After thinking about this problem, my idea was to rewrite it into $a\cdot n^2 + b \cdot n + c = x^2$ and rewrite it to look like a Pell's equation:
$$(2an + b)^2 - 4ax^2= b^2 - 4 ac$$ which kind of resembles $x^2 - n y ^2 = 1$, but not really close enough to for me to solve it.
Then I tried to find some similarities in solutions for particular cases. For example when I took the equation $\sqrt{3\cdot n^2 - 2 \cdot n - 1}$ and wrote the program, the couple of first values were: 1, 5, 65, 901, 12545 (with no visible pattern for me).
So how should I solve this problem?
With slight change of notation, you are looking for, given $a,b,c\in \mathbf{Z}$, points with integer co-ordinates on the curve $ax^2-y^2+bx+c=0$.

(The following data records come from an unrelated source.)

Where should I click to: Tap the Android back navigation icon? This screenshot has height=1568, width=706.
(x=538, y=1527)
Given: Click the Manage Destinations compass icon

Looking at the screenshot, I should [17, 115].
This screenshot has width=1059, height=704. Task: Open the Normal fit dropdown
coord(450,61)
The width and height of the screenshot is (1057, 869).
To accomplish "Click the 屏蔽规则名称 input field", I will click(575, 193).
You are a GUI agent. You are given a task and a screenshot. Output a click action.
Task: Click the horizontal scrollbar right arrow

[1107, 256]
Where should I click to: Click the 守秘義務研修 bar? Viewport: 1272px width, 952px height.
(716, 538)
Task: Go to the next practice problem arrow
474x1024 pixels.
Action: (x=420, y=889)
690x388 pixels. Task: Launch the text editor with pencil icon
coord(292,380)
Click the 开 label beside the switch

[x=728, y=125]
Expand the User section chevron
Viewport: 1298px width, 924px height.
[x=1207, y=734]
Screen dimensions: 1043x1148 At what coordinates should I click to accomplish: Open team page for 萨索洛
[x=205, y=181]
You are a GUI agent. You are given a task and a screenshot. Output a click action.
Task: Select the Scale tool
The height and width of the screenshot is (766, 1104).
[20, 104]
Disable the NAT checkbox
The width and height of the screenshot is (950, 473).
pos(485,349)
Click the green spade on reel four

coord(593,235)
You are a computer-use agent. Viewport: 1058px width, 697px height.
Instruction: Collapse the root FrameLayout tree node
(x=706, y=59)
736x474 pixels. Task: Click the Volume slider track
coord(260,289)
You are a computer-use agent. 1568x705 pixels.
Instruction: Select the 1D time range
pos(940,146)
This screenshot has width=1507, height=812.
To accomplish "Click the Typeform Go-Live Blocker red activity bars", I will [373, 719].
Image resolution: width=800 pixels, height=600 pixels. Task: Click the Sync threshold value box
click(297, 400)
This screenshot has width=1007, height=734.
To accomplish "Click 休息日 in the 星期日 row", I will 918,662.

This is a conic. If you know one solution exists, then we can find infinitely many through rational parametrization. This is well-known (for example can be found in Silverman-Tate). Call this one solution point $Q_0$
Now fix a line $L$ whose equations has integer/rational coefficients. For a variable point $P\in L$ with RATONAL co-ordinates, write the equation of the line connecting $P$ with $Q_0$; as the intersection of a conic with line has 2 points you get the other point $P'$. This will be a rational point.(Convince yourself). So you get solutions you want.